[Records from a data collection]
········

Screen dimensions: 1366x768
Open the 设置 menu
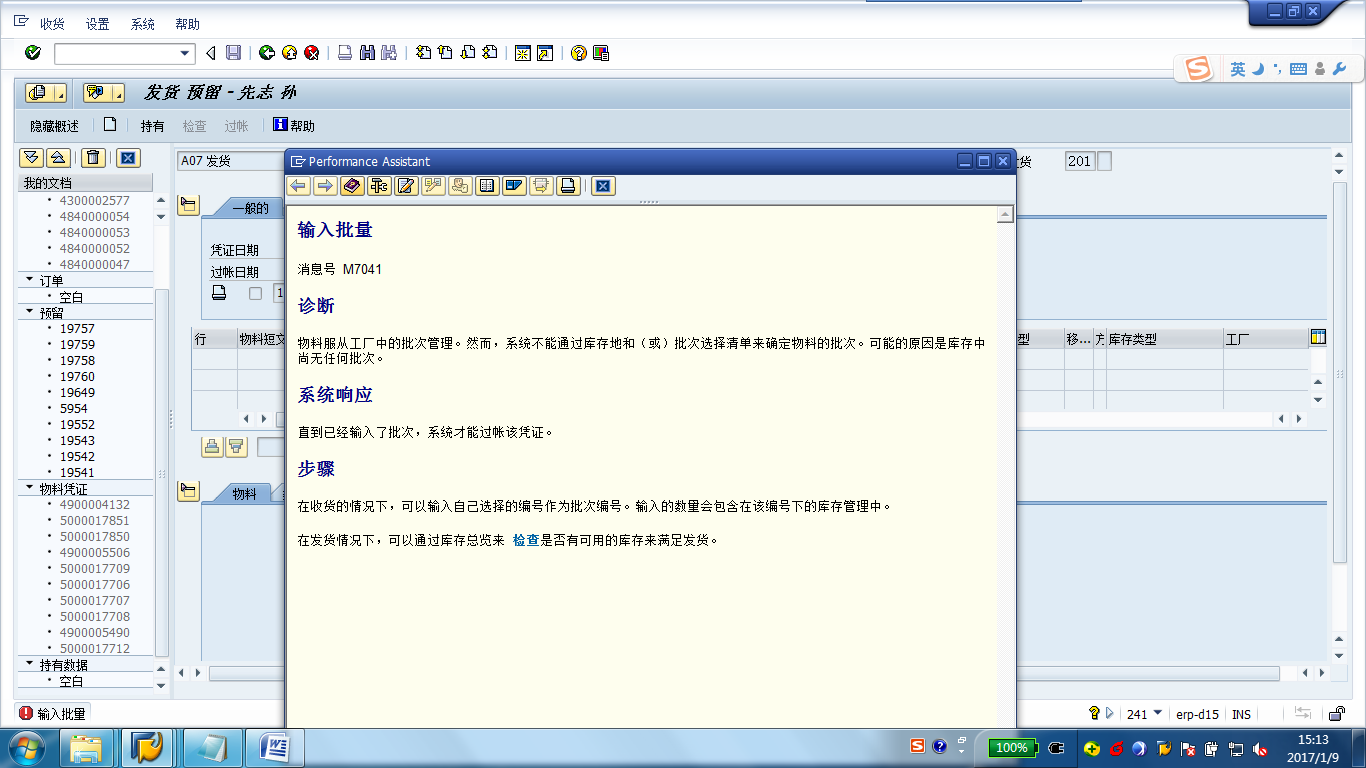click(97, 24)
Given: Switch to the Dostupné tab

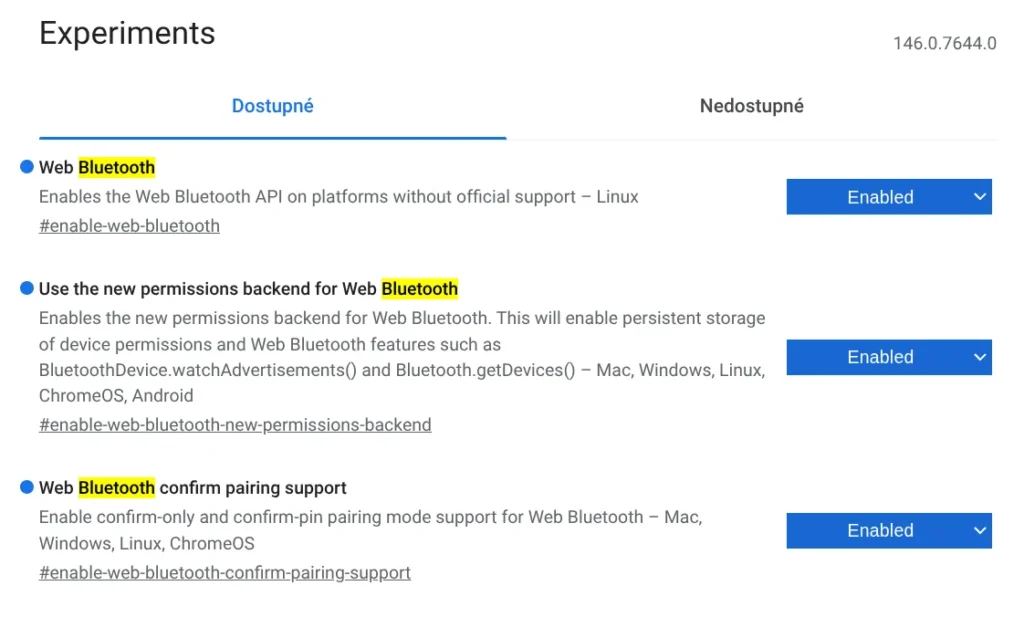Looking at the screenshot, I should pyautogui.click(x=272, y=106).
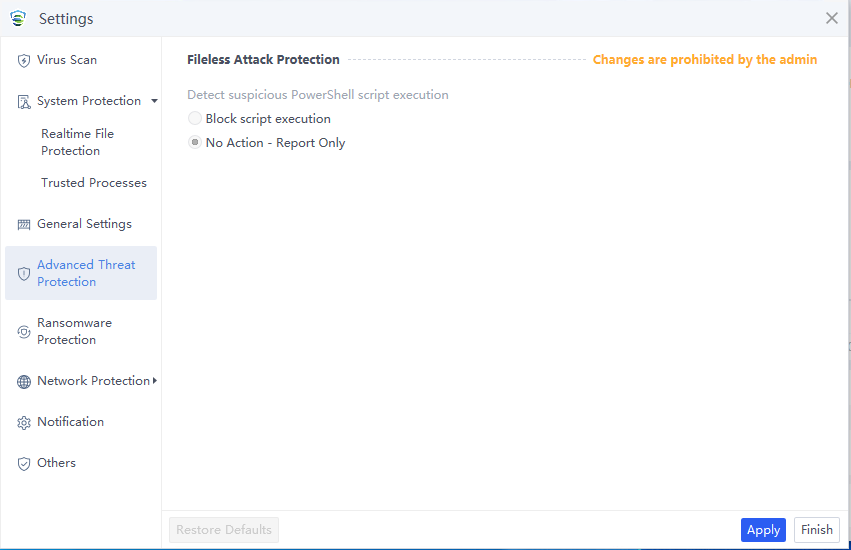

········

◆ What this task involves
Exactly as they appear above, give the records again, without their pictures.

◆ Result below
Screen dimensions: 1366x768
Open the 设置 menu
click(97, 24)
Given: Switch to the Dostupné tab

Looking at the screenshot, I should pyautogui.click(x=272, y=106).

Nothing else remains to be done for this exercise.